C'est pour cette raison qu'il est discutable d'opposer le nirvâna au samsâra. Le nirvâna n'est pas une sortie du monde des causes et des effets, encore moins un autre monde opposé à ce monde-ci. On peut bien, dans une perspective thérapeutique, inviter l'impétrant à quitter ce monde, à se détacher, à se libérer des entraves, de la soif et de l'ignorance - mais il découvre fatalement qu'il est toujours ici, et s'il a pu accéder au sentiment de liberté, il lui reste à manifester cette liberté dans le monde, par sa parole et son action.

Il en résulte qu'il ne faut pas opposer frontalement la causalité et la conscience, comme il ne faut pas opposer frontalement le nirvâna et le samsâra : dans le jeu infini de la causalité la conscience peut accompagner, infléchir, dériver la causalité, mais certes non la supprimer.
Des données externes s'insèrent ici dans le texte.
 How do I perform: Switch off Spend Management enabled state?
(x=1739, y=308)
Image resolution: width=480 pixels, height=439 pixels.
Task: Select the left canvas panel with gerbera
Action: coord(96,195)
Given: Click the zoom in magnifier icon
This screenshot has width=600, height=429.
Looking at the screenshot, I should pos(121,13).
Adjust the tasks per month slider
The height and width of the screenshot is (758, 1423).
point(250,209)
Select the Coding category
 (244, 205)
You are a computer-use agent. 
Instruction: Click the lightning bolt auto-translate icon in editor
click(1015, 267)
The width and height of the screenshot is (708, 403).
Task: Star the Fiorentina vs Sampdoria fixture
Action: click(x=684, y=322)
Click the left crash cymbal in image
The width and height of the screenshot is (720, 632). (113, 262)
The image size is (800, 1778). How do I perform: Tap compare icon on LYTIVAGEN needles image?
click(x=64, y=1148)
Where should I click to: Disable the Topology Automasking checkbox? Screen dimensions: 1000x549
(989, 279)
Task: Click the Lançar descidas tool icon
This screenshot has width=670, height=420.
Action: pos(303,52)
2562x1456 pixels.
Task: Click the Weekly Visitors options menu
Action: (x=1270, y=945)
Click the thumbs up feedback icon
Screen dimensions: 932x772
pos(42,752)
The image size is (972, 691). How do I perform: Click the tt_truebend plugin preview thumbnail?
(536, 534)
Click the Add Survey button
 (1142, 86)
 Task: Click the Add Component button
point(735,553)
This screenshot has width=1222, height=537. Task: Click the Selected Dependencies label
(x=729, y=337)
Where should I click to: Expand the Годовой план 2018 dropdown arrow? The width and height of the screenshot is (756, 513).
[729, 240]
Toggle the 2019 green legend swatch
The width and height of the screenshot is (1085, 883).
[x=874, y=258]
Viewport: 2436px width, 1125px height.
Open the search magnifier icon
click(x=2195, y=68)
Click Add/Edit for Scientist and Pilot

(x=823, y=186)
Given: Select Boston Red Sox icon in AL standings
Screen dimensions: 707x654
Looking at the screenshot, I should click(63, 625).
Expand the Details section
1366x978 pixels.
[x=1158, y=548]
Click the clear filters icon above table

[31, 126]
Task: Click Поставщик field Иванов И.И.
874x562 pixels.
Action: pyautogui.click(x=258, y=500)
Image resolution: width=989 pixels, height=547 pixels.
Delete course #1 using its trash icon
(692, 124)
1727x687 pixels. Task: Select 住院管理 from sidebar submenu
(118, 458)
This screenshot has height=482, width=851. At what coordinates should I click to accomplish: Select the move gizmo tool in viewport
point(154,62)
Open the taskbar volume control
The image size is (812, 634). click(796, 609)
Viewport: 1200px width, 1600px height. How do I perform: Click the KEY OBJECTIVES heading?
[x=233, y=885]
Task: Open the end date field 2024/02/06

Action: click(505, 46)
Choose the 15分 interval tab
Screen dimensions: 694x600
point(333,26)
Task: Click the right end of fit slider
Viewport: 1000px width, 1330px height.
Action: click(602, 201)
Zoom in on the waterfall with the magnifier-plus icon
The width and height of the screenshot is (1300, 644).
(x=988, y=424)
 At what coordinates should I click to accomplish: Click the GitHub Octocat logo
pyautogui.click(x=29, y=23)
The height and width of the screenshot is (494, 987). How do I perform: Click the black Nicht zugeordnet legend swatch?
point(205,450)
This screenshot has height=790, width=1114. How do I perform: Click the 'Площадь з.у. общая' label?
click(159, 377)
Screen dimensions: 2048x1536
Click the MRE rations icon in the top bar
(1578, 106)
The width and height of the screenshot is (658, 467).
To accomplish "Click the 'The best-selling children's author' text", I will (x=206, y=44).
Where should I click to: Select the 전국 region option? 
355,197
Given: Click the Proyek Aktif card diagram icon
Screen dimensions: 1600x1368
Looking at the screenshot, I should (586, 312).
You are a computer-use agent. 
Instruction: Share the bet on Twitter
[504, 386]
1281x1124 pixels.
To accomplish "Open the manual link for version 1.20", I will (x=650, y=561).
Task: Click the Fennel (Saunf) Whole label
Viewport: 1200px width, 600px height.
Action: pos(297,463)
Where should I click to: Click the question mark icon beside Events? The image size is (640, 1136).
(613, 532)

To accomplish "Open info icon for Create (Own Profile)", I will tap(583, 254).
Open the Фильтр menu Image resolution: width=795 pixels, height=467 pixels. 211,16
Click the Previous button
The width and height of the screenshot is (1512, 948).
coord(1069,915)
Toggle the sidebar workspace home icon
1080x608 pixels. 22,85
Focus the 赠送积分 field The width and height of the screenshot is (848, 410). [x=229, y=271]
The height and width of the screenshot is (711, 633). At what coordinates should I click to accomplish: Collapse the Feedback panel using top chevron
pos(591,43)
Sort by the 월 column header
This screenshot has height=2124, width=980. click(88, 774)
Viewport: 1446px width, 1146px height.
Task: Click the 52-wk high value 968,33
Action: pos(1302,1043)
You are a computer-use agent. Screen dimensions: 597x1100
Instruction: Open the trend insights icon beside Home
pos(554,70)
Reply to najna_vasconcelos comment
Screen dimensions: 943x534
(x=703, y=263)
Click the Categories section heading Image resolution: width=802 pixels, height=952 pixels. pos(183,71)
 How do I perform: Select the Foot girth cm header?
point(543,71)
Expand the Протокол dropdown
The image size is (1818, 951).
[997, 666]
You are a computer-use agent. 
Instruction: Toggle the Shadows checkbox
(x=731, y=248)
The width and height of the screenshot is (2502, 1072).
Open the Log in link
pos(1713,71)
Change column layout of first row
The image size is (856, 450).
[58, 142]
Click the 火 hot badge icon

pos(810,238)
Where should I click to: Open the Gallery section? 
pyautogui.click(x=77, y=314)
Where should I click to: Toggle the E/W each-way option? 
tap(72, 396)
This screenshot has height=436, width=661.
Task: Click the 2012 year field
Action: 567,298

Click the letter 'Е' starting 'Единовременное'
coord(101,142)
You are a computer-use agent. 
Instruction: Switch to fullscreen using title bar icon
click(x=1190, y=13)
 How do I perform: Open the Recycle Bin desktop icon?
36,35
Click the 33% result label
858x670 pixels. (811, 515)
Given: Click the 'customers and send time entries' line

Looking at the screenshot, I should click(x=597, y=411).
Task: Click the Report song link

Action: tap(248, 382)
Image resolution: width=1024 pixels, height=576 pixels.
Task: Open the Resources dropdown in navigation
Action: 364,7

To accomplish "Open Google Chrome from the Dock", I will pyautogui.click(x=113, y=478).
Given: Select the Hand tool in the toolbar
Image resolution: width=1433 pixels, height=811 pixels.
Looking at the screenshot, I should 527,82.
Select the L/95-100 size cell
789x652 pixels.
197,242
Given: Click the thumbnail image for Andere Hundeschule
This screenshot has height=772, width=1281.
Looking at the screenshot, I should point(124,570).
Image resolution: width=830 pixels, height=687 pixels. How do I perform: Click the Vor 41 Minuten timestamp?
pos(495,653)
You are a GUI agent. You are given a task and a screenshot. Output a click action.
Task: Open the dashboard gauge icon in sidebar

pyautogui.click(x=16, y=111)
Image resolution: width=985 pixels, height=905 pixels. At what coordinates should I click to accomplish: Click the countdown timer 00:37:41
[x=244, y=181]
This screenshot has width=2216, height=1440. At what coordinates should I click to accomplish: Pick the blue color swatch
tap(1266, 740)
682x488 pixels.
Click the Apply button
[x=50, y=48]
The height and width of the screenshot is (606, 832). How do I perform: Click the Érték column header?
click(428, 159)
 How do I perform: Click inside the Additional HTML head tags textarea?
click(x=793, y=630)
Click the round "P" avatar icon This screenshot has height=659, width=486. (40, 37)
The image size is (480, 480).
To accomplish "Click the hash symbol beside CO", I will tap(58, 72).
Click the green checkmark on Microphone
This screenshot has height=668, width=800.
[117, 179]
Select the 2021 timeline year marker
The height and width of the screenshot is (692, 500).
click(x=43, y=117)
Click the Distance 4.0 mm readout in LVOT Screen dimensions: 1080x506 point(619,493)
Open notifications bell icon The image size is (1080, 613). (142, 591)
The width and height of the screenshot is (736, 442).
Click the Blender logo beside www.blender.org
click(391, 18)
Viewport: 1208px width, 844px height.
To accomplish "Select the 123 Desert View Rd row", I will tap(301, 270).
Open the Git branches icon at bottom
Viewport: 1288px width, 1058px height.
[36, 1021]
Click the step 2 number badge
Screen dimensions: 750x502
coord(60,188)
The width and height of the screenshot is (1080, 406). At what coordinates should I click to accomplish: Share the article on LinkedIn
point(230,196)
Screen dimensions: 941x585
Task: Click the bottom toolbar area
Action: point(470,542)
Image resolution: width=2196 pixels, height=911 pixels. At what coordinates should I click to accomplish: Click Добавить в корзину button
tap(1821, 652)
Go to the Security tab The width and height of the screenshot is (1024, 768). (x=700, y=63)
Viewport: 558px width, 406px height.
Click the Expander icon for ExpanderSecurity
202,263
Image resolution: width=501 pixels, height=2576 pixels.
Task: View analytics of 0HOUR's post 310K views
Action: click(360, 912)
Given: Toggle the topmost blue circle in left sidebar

En radicalisant les choses on dira que samsâra et conscience sont virtuellement les deux faces d'un seul et même processus. Ce sera la leçon du Mahayana - le grand Véhicule - d'énoncer que samsâra et nirvâna sont le même - ce qui peut surprendre et choquer celui qui recherche la liberté du nirvâna - encore faut-il entendre correctement cette quasi identité : il n' y a qu'un monde mais on peut y vivre selon deux optiques très différentes : se rouler dans la répétition ou bien y agir en conscience.

Petit addendum suggéré par la relecture : il ne faudrait pas penser qu'il est aisé de se situer d'emblée dans le registre supérieur présenté plus haut. Le risque est grand de retomber dans l'illusion. Aussi faut-il - c'est en quoi le hinayana est vérace - revenir constamment à la considération des causes qui nous déterminent, et qui nous déterminent d'autant plus que nous n'en avons pas conscience.